Florence is a place that seems to be made for tourists yet doesn’t go out of its way to make one feel particularly like a tourist. The best way I can describe this feeling is as if you paid somebody to be your friend, but the paid friend was so good at his or her job that you forgot that you had paid them to be your friend.

And oh, what a friend Florence is.

Birthplace of the Renaissance, Tuscan capital, referred to as “Firenze” by the Italians, her cobblestone paths are charming and welcoming, with a gelato store on every corner. (Side note: There is not enough adequate warning about the dangers of gelato for potential visitors to the city. After performing some careful calculations, I’ve determined that gelato accounted for 1/3 of my budget while in Europe and 100 percent of my weight gain.)

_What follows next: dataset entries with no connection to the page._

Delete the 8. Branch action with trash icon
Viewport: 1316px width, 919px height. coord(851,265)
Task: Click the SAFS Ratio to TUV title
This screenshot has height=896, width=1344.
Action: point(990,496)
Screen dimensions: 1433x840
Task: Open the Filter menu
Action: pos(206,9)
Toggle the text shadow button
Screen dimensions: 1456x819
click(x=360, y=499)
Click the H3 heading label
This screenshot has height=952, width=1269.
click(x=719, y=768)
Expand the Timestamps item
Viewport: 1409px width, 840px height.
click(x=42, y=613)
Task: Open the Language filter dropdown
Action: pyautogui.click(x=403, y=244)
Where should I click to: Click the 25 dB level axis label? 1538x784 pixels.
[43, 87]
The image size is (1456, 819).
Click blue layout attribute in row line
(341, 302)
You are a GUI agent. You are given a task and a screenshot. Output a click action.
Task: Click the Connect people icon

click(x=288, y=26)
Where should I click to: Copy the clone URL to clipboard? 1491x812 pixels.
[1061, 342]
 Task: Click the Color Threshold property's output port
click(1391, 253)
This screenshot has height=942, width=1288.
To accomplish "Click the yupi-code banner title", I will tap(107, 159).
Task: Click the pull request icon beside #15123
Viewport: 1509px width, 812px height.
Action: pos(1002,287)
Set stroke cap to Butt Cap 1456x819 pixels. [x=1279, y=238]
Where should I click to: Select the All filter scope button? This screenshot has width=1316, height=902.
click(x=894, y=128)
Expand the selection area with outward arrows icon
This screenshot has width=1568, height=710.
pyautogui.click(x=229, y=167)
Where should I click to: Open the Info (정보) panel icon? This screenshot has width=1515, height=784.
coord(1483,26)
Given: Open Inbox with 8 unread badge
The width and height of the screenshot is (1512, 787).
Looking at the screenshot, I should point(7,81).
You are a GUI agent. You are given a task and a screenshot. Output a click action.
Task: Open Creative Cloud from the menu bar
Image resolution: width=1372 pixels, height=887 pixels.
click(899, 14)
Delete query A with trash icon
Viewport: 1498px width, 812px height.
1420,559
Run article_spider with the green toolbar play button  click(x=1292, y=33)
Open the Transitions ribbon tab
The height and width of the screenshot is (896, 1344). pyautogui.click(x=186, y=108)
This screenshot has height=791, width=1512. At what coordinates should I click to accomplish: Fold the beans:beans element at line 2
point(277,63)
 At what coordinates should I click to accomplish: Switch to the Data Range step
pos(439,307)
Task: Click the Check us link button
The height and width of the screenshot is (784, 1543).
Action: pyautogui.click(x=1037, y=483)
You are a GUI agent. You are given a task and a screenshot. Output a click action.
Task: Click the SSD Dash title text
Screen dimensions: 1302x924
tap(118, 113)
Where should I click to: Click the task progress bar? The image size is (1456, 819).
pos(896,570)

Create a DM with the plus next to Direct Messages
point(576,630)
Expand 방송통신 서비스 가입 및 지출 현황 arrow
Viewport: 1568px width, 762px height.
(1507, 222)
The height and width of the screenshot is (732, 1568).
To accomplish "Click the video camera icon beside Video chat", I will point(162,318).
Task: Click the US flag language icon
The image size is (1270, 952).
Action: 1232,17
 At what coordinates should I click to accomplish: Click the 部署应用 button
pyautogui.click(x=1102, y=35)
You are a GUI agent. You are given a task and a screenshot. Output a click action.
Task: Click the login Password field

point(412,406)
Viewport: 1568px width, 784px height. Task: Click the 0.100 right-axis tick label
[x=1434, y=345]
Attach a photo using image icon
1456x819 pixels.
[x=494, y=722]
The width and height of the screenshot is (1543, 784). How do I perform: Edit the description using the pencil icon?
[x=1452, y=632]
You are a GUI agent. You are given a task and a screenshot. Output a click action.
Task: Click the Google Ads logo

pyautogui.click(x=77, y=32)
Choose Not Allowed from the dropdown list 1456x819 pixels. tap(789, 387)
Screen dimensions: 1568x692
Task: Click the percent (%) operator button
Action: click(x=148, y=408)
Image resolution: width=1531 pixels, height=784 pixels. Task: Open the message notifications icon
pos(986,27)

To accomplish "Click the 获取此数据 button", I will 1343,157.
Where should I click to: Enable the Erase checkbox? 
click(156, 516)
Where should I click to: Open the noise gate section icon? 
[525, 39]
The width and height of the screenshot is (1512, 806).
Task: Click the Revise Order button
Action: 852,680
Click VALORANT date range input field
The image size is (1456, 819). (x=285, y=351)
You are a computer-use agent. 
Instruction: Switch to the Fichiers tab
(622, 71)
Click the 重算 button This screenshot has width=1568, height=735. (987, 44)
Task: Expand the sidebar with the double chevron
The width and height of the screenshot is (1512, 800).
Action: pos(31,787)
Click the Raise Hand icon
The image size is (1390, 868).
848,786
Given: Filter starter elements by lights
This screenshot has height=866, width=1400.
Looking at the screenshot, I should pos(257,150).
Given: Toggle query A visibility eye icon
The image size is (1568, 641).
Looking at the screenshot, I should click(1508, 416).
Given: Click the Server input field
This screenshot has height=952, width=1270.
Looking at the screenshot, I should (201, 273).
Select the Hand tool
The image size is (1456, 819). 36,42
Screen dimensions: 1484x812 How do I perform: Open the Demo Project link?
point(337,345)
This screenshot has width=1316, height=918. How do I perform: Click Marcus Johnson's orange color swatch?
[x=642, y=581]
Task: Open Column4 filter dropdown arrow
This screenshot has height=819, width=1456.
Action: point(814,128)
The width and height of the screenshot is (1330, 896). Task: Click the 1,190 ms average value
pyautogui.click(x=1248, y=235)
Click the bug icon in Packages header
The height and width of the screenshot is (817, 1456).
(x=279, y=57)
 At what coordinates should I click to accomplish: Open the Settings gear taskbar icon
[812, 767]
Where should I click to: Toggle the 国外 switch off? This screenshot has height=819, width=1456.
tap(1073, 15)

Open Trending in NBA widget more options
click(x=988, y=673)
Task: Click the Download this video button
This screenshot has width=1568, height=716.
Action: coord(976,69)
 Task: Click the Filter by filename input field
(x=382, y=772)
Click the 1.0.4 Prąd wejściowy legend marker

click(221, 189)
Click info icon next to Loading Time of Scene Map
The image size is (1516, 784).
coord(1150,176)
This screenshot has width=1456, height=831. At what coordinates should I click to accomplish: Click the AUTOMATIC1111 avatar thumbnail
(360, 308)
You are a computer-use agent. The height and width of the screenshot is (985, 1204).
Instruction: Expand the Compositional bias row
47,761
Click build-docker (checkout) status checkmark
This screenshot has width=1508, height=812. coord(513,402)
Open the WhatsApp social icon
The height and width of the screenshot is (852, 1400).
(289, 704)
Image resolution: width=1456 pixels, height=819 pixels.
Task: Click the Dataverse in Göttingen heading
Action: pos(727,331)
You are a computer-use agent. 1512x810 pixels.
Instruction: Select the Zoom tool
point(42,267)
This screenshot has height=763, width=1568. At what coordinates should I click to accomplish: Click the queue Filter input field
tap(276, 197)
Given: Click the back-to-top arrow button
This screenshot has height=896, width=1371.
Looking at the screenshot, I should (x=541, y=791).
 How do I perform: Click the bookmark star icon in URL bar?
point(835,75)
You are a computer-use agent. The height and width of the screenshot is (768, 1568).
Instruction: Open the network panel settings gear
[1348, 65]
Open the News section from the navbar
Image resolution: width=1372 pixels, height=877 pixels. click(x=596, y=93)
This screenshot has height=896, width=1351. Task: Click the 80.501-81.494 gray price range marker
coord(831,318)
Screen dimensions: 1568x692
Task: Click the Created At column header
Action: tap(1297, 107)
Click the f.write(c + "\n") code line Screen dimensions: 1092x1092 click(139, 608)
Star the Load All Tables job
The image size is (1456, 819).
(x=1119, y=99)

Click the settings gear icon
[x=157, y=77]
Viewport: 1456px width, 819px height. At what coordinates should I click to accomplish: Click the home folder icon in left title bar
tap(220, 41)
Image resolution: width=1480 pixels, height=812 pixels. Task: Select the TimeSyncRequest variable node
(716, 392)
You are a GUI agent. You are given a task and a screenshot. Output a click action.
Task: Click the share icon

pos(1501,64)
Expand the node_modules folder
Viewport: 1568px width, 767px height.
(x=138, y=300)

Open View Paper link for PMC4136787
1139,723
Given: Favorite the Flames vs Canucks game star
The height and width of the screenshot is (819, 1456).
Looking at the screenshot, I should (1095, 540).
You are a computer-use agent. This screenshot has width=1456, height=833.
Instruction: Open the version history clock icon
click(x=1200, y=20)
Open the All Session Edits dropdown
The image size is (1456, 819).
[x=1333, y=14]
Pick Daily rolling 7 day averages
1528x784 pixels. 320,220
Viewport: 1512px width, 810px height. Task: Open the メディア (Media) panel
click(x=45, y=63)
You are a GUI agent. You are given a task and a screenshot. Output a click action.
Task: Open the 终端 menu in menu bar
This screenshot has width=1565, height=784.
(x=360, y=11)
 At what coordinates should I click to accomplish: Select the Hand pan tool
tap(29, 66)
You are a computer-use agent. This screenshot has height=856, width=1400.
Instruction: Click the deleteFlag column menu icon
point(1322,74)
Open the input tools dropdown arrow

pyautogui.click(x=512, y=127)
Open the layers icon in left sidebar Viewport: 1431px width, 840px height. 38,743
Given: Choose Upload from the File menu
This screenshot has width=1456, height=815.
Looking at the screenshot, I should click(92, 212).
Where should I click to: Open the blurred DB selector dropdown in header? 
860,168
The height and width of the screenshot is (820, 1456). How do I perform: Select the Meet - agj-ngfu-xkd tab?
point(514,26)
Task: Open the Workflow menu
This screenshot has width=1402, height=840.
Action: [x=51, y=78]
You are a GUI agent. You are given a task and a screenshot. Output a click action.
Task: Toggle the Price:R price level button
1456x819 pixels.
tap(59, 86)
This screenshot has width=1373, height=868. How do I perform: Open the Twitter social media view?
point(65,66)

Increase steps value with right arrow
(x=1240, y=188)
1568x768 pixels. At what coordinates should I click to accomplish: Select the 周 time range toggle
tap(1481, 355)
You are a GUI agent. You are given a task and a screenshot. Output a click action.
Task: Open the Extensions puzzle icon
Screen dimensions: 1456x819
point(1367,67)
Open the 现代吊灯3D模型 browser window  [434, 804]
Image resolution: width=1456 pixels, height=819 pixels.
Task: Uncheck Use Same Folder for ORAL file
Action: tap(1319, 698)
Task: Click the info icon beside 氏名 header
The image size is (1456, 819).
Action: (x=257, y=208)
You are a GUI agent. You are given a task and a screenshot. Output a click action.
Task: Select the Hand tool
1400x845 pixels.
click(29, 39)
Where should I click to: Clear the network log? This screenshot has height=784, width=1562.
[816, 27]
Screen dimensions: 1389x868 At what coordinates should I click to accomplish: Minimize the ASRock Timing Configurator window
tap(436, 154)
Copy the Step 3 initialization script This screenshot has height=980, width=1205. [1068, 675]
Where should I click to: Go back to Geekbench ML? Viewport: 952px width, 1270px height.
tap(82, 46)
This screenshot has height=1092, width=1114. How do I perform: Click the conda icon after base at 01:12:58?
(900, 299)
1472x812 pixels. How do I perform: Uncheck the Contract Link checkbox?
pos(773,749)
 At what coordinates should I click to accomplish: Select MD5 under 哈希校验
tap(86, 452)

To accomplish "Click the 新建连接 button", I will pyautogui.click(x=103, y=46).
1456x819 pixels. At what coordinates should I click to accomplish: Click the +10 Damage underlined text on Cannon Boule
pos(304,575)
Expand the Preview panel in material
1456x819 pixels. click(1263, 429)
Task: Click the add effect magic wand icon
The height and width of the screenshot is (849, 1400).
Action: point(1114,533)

One night, after crossing the Ponte Vecchio, or “old bridge,” to get across the glimmering Arno River, we slowly meander past the small, colorful shops, which line the bridge and have been closed for hours already. After our fifth gelato stop of the day, we find ourselves in a small alley with few people. There is nothing spectacular about this narrow street, and walking behind two of my friends chatting away about nonsensical things, it almost feels like I live here despite having only arrived this afternoon. It is a crazy sentiment not felt very often in many of the other places I have visited and never after so short a period of time.

However, we soon come to a display of Florentine paintings meant for tourists, bright, colorful, and factory-line mass-produced, that I had seen lined along almost every street and in front of every vendor’s stand. It struck me then, just as I was about to lay claim to Florence and her friendship, that I was still just a tourist and this city—no matter how convincing—was catering to my whims.